Matplotlib has a module named ticker that "contains classes to support completely configurable tick locating and formatting". To modify a specific tick from the plot, the following works for me:

import matplotlib.pyplot as plt
import matplotlib.ticker as mticker
import numpy as np 

def update_ticks(x, pos):
    if x == 0:
        return 'Mean'
    elif pos == 6:
        return 'pos is 6'
    else:
        return x

data = np.random.normal(0, 1, 1000)
fig, ax = plt.subplots()
ax.hist(data, bins=25, edgecolor='black')
ax.xaxis.set_major_formatter(mticker.FuncFormatter(update_ticks))
plt.show()

Histogram with random values from a normal distribution

Caveat! x is the value of the tick and pos is its relative position in order in the axis. Notice that pos takes values starting in 1, not in 0 as usual when indexing.

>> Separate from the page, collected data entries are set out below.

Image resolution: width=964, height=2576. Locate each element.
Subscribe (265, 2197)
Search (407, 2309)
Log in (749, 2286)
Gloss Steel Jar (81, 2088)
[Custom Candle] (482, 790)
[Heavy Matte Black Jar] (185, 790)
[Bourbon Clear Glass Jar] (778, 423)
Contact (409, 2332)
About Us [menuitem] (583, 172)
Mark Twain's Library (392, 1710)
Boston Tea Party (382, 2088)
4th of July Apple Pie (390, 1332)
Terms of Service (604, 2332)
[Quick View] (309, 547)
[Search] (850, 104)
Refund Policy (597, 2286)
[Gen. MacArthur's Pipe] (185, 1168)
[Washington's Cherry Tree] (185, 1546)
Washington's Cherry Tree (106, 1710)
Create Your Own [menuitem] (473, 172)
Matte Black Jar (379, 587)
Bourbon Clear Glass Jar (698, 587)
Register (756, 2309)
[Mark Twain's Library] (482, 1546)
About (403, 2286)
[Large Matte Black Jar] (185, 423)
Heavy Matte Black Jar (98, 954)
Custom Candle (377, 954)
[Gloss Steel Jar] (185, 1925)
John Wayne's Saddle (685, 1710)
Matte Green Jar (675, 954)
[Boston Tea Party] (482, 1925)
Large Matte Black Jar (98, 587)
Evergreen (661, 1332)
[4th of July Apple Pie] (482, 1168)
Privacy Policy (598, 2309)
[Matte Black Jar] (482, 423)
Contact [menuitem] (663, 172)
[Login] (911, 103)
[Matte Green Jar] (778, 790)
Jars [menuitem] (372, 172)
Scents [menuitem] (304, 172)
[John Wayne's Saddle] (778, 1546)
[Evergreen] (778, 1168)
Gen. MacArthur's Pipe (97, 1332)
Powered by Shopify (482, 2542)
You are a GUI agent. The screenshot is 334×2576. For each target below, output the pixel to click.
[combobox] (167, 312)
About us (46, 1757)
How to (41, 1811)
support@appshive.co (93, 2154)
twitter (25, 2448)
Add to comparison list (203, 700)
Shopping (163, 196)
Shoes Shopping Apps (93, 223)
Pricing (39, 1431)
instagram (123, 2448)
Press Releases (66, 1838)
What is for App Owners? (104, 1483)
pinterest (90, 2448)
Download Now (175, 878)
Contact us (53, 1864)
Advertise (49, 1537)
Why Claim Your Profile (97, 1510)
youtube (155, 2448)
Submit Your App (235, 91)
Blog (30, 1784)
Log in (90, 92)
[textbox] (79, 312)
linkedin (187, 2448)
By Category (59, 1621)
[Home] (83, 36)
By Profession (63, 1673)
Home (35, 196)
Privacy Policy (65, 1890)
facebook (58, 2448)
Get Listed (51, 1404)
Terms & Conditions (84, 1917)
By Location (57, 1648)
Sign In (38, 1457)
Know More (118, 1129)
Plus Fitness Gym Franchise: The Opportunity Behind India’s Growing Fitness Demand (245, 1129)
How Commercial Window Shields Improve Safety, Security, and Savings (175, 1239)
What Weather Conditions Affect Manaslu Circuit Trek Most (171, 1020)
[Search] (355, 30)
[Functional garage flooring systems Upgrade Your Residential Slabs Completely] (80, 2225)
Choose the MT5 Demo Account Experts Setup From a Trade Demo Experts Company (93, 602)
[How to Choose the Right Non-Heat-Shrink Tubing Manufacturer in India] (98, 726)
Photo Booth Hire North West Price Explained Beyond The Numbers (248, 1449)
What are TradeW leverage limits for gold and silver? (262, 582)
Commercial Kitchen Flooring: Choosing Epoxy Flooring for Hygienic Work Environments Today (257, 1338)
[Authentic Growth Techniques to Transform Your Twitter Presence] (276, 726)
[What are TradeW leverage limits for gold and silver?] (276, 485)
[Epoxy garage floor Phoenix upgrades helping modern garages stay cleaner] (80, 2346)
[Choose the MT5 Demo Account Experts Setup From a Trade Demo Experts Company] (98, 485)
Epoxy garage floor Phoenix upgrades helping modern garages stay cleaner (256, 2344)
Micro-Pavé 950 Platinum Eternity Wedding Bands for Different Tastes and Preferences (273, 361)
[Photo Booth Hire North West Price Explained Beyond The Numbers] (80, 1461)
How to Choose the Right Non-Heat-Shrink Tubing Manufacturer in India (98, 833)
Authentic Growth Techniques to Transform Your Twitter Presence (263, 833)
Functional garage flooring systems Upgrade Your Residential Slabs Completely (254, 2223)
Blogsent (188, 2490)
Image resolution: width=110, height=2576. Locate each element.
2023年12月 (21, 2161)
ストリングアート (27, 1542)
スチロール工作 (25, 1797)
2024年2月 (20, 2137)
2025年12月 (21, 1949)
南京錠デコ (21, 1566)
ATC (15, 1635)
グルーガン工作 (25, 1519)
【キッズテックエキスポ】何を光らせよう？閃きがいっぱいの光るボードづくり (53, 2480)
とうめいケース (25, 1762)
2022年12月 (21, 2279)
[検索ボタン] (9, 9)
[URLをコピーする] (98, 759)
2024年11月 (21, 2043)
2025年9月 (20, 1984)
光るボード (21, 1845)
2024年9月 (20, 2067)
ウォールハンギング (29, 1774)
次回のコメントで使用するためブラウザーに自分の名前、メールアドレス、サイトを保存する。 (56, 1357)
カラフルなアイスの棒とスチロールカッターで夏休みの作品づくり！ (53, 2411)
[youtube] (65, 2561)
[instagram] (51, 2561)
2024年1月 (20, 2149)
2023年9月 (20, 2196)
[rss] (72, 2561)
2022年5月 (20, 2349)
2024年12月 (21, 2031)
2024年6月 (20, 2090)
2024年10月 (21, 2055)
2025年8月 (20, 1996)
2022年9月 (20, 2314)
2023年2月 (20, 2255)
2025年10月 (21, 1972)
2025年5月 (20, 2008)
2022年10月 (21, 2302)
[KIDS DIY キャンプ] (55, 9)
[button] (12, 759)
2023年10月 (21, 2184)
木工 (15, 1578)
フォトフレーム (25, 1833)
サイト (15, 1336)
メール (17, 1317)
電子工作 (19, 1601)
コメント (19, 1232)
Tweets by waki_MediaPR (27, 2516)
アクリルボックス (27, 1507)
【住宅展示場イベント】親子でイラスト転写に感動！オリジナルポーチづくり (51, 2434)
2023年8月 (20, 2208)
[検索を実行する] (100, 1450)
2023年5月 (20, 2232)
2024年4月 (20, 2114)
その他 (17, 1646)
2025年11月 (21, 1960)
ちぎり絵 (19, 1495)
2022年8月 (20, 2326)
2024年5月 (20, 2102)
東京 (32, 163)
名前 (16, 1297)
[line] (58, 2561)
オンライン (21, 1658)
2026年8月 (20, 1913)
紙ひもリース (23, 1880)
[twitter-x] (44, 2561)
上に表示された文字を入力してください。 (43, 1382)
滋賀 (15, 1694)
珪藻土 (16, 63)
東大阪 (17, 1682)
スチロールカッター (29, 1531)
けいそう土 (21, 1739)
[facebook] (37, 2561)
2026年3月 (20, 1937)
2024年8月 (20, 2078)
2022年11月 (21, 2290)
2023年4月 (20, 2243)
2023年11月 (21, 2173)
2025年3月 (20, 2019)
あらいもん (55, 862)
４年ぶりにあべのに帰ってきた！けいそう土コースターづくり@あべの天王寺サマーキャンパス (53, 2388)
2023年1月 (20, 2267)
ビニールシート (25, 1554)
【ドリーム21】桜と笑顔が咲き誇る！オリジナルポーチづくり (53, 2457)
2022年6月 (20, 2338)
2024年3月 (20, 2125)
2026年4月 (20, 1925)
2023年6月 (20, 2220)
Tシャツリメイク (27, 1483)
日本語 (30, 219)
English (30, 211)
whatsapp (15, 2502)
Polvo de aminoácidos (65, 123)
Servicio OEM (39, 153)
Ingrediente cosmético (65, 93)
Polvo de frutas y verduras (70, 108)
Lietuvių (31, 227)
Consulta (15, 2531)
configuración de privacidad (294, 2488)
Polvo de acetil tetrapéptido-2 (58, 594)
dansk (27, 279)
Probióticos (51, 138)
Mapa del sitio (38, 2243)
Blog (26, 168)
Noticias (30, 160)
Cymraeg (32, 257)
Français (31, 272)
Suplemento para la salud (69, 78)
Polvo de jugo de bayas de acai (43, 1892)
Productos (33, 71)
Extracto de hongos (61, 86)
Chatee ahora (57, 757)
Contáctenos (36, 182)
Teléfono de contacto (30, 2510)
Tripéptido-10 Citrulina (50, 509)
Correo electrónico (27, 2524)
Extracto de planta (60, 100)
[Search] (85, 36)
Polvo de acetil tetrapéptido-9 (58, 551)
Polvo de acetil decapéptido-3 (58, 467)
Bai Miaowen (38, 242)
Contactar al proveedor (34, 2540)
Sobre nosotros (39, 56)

In my case, I was trying to format the y-axis of a histogram with percentage values. mticker has another class named PercentFormatter that can do this easily without the need to define a separate function as before:

import matplotlib.pyplot as plt
import matplotlib.ticker as mticker
import numpy as np 

data = np.random.normal(0, 1, 1000)
fig, ax = plt.subplots()
weights = np.ones_like(data) / len(data)
ax.hist(data, bins=25, weights=weights, edgecolor='black')
ax.yaxis.set_major_formatter(mticker.PercentFormatter(xmax=1.0, decimals=1))
plt.show()

Histogram with random values from a normal distribution

In this case xmax is the data value that corresponds to 100%. Percentages are computed as x / xmax * 100, that's why we fix xmax=1.0. Also, decimals is the number of decimal places to place after the point.